Ils étaient manifestement en train de vivre les meilleurs moments de leur vie. Ils étaient à la fois touchants et ridicules, et cependant, avec leurs bandes molletières, leurs bas de soie sur la tête et leurs profils empâtés, mais résolus, sortant des carlingues, ils évoquaient assez bien des heures plus glorieuses, et puis, je n'avais jamais eu plus besoin d'un père qu'à ce moment-là. C'était un sentiment que la France entière éprouvait et l'adhésion quasi unanime qu'elle donnait au vieux maréchal n'avait pas d'autre raison. Je tâchais donc de me rendre utile, je les aidais à monter dans la carlingue, je poussais l'hélice, je courais chercher de nouvelles canettes à la cantine. Eux me parlaient du miracle de la Marne, en clignant de l'œil d'un air entendu, de Guynemer, de Joffre, de Foch, de Verdun, bref, ils me parlaient de ma mère, et c'était tout ce que je demandais. L'un d'eux, surtout, avec des leggings, un casque, des lunettes, baudrier de cuir et toutes ses décorations – je ne sais pourquoi, il me faisait penser aux vers immortels d'une chanson de potache bien connue: «Lorsqu'un morpion motocycliste, prenant le trou du… pour une piste, vint avertir l'État-Major que le général était mort» -, finit par s'exclamer, d'une voix qui domina aisément le grondement des hélices:
– Ventre-saint-gris, on va voir ce qu'on va voir!
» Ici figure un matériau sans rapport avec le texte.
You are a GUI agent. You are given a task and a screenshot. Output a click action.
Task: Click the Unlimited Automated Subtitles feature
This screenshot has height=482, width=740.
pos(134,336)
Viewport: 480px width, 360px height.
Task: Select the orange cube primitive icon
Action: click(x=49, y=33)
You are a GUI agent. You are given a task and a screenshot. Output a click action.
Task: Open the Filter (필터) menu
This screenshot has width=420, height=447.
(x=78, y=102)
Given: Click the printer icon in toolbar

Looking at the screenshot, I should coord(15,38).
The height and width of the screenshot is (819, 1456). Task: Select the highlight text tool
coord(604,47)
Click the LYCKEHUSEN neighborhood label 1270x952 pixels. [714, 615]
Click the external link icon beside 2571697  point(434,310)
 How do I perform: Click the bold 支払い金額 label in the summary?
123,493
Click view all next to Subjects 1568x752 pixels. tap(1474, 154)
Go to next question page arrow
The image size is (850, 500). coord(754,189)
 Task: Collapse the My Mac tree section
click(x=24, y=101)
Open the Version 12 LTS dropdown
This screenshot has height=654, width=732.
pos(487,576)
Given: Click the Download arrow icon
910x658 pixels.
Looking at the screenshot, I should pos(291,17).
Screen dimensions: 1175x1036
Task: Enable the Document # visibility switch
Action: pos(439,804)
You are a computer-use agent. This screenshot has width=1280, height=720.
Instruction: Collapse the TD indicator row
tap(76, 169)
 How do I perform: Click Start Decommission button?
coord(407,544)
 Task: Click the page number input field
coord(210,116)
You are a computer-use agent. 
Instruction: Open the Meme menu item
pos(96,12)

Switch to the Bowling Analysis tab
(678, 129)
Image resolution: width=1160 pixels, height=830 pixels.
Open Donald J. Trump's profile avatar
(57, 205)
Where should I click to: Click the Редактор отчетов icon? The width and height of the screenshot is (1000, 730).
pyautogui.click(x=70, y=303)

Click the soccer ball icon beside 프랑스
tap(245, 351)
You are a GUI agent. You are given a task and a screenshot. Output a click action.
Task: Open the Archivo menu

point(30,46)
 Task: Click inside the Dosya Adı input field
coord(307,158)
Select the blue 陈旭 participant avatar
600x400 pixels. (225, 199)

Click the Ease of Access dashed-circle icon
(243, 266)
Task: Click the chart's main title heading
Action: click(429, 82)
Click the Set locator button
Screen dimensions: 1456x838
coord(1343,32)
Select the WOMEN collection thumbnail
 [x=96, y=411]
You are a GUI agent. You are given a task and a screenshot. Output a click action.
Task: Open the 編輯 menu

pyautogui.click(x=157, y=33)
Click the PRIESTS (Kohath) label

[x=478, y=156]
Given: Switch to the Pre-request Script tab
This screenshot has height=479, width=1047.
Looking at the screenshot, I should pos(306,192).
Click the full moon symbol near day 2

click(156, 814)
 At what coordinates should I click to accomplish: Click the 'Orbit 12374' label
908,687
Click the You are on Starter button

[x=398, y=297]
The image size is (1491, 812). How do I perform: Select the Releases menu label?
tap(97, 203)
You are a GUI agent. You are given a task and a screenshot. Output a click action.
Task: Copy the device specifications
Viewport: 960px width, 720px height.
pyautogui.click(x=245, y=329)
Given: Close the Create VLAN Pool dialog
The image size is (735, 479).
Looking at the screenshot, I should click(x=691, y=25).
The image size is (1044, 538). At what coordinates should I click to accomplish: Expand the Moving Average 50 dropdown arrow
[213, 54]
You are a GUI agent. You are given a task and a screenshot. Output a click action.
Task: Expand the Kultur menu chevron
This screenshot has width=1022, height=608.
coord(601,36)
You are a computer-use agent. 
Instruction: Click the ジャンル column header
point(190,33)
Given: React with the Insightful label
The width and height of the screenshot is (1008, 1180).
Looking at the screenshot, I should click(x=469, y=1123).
Après quoi, poussé par moi, il grimpa dans le Potez, rabattit les lunettes sur ses yeux, saisit les commandes et s'élança. Je suis peut-être un peu injuste, mais je crois que ces chères vieilles tiges étaient surtout en train de prendre une revanche sur le commandement français qui les avait empêchés de voler, et que tous leurs «on va leur faire voir» étaient pour le moins autant dirigés contre ce dernier que contre les Allemands.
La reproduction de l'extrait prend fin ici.